## WORK ITEM
The result must match the data exactly, line for line.

## EXTRACTED RECORDS
━━━

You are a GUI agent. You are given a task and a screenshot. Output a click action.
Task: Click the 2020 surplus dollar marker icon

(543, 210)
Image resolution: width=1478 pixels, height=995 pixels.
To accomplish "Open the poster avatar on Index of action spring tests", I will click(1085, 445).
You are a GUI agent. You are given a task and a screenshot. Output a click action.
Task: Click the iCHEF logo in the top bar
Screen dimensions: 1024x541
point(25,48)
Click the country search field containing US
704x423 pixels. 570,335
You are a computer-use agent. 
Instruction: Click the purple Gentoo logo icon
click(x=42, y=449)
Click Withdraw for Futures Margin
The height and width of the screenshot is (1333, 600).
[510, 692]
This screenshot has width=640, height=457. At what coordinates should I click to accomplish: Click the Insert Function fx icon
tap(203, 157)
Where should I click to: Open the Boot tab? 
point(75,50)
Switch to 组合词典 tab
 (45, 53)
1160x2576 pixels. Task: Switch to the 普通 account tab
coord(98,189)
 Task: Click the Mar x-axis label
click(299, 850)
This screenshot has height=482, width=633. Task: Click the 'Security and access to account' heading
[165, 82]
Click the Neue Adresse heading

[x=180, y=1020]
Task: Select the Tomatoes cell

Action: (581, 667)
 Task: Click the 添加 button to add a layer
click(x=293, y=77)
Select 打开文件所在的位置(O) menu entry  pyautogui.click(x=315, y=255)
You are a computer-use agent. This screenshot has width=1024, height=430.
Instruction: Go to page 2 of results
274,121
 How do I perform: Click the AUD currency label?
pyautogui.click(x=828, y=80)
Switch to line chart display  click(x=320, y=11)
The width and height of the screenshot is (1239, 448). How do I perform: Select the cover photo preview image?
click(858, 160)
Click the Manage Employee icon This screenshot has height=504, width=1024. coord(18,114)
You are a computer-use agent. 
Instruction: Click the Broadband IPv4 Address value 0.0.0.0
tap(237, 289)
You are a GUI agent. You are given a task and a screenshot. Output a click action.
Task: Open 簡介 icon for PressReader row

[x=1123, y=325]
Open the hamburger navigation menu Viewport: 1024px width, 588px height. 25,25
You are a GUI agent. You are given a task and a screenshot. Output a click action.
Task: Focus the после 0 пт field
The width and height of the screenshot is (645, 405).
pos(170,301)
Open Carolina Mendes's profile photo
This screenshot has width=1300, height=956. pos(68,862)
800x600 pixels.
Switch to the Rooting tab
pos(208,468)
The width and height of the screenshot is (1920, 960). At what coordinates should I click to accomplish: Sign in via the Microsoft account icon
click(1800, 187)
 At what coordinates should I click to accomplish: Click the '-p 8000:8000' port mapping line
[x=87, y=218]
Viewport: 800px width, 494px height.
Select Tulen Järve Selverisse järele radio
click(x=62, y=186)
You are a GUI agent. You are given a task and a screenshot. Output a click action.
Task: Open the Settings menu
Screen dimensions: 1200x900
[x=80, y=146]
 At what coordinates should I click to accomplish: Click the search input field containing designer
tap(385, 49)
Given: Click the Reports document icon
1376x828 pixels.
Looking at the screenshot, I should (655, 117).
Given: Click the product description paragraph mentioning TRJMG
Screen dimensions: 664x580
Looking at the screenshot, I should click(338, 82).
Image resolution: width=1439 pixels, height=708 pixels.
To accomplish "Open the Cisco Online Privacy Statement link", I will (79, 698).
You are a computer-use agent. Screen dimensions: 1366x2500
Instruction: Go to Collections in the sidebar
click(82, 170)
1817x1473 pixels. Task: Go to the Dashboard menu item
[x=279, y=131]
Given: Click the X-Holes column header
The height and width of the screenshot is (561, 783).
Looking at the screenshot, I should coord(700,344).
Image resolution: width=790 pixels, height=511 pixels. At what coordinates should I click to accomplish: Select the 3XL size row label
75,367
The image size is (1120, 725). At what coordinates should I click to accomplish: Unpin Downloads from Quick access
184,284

━━━

## RESULT FOR THIS EXERCISE
You are a GUI agent. You are given a task and a screenshot. Output a click action.
Task: Click the 2020 surplus dollar marker icon

(543, 210)
Image resolution: width=1478 pixels, height=995 pixels.
To accomplish "Open the poster avatar on Index of action spring tests", I will click(1085, 445).
You are a GUI agent. You are given a task and a screenshot. Output a click action.
Task: Click the iCHEF logo in the top bar
Screen dimensions: 1024x541
point(25,48)
Click the country search field containing US
704x423 pixels. 570,335
You are a computer-use agent. 
Instruction: Click the purple Gentoo logo icon
click(x=42, y=449)
Click Withdraw for Futures Margin
The height and width of the screenshot is (1333, 600).
[510, 692]
This screenshot has width=640, height=457. At what coordinates should I click to accomplish: Click the Insert Function fx icon
tap(203, 157)
Where should I click to: Open the Boot tab? 
point(75,50)
Switch to 组合词典 tab
 (45, 53)
1160x2576 pixels. Task: Switch to the 普通 account tab
coord(98,189)
 Task: Click the Mar x-axis label
click(299, 850)
This screenshot has height=482, width=633. Task: Click the 'Security and access to account' heading
[165, 82]
Click the Neue Adresse heading

[x=180, y=1020]
Task: Select the Tomatoes cell

Action: (581, 667)
 Task: Click the 添加 button to add a layer
click(x=293, y=77)
Select 打开文件所在的位置(O) menu entry  pyautogui.click(x=315, y=255)
You are a computer-use agent. This screenshot has width=1024, height=430.
Instruction: Go to page 2 of results
274,121
 How do I perform: Click the AUD currency label?
pyautogui.click(x=828, y=80)
Switch to line chart display  click(x=320, y=11)
The width and height of the screenshot is (1239, 448). How do I perform: Select the cover photo preview image?
click(858, 160)
Click the Manage Employee icon This screenshot has height=504, width=1024. coord(18,114)
You are a computer-use agent. 
Instruction: Click the Broadband IPv4 Address value 0.0.0.0
tap(237, 289)
You are a GUI agent. You are given a task and a screenshot. Output a click action.
Task: Open 簡介 icon for PressReader row

[x=1123, y=325]
Open the hamburger navigation menu Viewport: 1024px width, 588px height. 25,25
You are a GUI agent. You are given a task and a screenshot. Output a click action.
Task: Focus the после 0 пт field
The width and height of the screenshot is (645, 405).
pos(170,301)
Open Carolina Mendes's profile photo
This screenshot has width=1300, height=956. pos(68,862)
800x600 pixels.
Switch to the Rooting tab
pos(208,468)
The width and height of the screenshot is (1920, 960). At what coordinates should I click to accomplish: Sign in via the Microsoft account icon
click(1800, 187)
 At what coordinates should I click to accomplish: Click the '-p 8000:8000' port mapping line
[x=87, y=218]
Viewport: 800px width, 494px height.
Select Tulen Järve Selverisse järele radio
click(x=62, y=186)
You are a GUI agent. You are given a task and a screenshot. Output a click action.
Task: Open the Settings menu
Screen dimensions: 1200x900
[x=80, y=146]
 At what coordinates should I click to accomplish: Click the search input field containing designer
tap(385, 49)
Given: Click the Reports document icon
1376x828 pixels.
Looking at the screenshot, I should (655, 117).
Given: Click the product description paragraph mentioning TRJMG
Screen dimensions: 664x580
Looking at the screenshot, I should click(338, 82).
Image resolution: width=1439 pixels, height=708 pixels.
To accomplish "Open the Cisco Online Privacy Statement link", I will (79, 698).
You are a computer-use agent. Screen dimensions: 1366x2500
Instruction: Go to Collections in the sidebar
click(82, 170)
1817x1473 pixels. Task: Go to the Dashboard menu item
[x=279, y=131]
Given: Click the X-Holes column header
The height and width of the screenshot is (561, 783).
Looking at the screenshot, I should coord(700,344).
Image resolution: width=790 pixels, height=511 pixels. At what coordinates should I click to accomplish: Select the 3XL size row label
75,367
The image size is (1120, 725). At what coordinates should I click to accomplish: Unpin Downloads from Quick access
184,284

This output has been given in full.